Impossibile parlare solo di consensi quando chi scrive è disposto a mettere se stesso e la sua opera sulla pubblica piazza, alla mercè di tutti; doppiamente impossibile se la suddetta opera, ricca di violenza e di inganni, intrisa di paura e mai di sentimento, sembrerebbe addirittura scritta col sangue del vero, spaventoso e terribile per com’è. Ditemi allora, a chi non fa paura la verità? Chi ha voglia di sentirsi dire che quella in cui vive è una società di ingiustizie, atroci silenzi, assassini e prostitute? Chi, spaventato da tutto questo, riesce a notare un’impalpabile filo che congiunge ogni episodio, ogni personaggio, ogni luogo; un filo intrecciato egregiamente da chi sui muri della propria casa non ha affissa nessuna laurea in psicologia, ma che forse è andato ben oltre di quanto molti professionisti dell’epoca erano riusciti a fare. Thérèse o Laurent o la sig. Raquin non sono personaggi sterili, non muoiono sotto il peso soffocante di 200 pagine. Ogni loro respiro o sguardo è accuratamente studiato per non essere sopraffatto dal caso, ogni loro azione ha dietro studi di eziologia, pagine e pagine di analisi della psiche, perché il lettore capisca che non si trova di fronte a due folli squilibrati, ma davanti a persone frustrate, incatenate in ruoli e in vite che non sono le loro. Zola non è certo clemente. Non gli è bastato dirigere uno spettacolo in cui nessuno degli attori è felice della proprio parte, non si è accontentato di tirar fuori dalla vita di ogni giorno personaggi su personaggi, si accanisce contro di loro e finisce per farli vittima anche di quelle pene per cui l’uomo può solo rimanere inerme: la malattia.

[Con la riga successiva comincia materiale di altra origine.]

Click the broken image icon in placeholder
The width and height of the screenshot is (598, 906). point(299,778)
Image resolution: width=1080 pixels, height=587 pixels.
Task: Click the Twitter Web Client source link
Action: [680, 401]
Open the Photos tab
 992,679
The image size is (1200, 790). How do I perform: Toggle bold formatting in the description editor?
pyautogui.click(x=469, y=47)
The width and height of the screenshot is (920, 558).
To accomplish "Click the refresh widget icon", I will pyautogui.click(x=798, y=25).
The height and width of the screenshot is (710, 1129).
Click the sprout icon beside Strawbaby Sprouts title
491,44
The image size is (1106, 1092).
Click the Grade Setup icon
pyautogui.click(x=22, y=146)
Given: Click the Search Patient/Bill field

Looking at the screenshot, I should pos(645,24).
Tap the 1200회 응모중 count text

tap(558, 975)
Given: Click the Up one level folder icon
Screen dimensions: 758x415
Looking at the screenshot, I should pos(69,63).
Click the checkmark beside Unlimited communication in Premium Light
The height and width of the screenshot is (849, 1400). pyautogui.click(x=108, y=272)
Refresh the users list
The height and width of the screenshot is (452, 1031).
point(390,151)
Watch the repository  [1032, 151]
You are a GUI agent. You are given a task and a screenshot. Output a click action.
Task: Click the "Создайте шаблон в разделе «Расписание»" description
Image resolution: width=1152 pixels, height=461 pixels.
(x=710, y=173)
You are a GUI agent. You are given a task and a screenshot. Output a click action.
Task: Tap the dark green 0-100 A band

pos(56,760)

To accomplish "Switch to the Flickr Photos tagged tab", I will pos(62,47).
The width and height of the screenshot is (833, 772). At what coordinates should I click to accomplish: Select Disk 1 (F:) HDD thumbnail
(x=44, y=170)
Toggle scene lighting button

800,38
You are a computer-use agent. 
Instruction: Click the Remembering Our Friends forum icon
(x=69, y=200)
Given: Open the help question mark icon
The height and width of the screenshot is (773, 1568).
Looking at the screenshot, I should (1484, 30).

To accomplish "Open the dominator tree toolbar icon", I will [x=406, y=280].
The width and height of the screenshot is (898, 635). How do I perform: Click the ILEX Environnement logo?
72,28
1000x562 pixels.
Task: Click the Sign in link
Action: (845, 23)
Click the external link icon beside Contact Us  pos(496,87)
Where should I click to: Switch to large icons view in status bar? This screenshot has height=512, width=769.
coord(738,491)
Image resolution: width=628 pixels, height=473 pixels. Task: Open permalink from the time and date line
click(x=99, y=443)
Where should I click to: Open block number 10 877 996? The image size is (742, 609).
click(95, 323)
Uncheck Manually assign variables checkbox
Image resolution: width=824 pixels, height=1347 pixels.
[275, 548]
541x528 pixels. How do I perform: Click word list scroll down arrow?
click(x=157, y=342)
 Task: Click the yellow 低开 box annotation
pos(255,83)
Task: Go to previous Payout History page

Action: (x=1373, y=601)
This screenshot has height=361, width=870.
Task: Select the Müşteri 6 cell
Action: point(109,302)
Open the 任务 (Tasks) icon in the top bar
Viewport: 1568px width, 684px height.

LA SUA AMANTE GLI RIPETEVA CHE “IL PERICOLO RISPARMIA QUANTI LO AFFRONTANO A VISO APERTO” E AVEVA RAGIONE
FRAMMENTI…DI VERITÁ
“Gridò Michaud: «Ehi, guardate Thérèse, la signora Raquin muove le dita… Vorrà senz’altro qualcosa». Thérèse non potè rispondere; al pari di Laurent aveva seguito tutto lo sforzo della paralitica, e ora guardava la mano della zia, cerea sotto la cruda luce della lampada, quale una mano vendicatrice in procinto di parlare. I due assassini aspettavano col fiato sospeso”.
La sig. Raquin, bloccata da una paralisi totale, consapevole dell’identità degli assassini del figlio, si trova costretta a vivere insieme a loro incapace di denunciare il crimine; ma non c’è nulla di più forte di una madre che vuole rendere giustizia al figlio ucciso.
Era la prima sera dopo l’omicidio che gli amici di famiglia si riunivano in casa Raquin per le solite giocate a domino o a carte. Né laurent né Thérèse pensarono di portare in camera il corpo irrigidito della vecchia, che sentitasi animata dalla presenza di tutti gli ospiti, raccolse le ultime energie vitali concentrandole in quell’estremo sforzo: sollevò la mano oramai da troppo tempo poggiata sul ginocchio e portatala sulla superficie liscia del tavolo iniziò a tracciare col mignolo destro una dopo l’altra le lettere sarlatte, come quasi intrise di sangue di quell’unica frase che avrebbe inchiodato i colpevoli.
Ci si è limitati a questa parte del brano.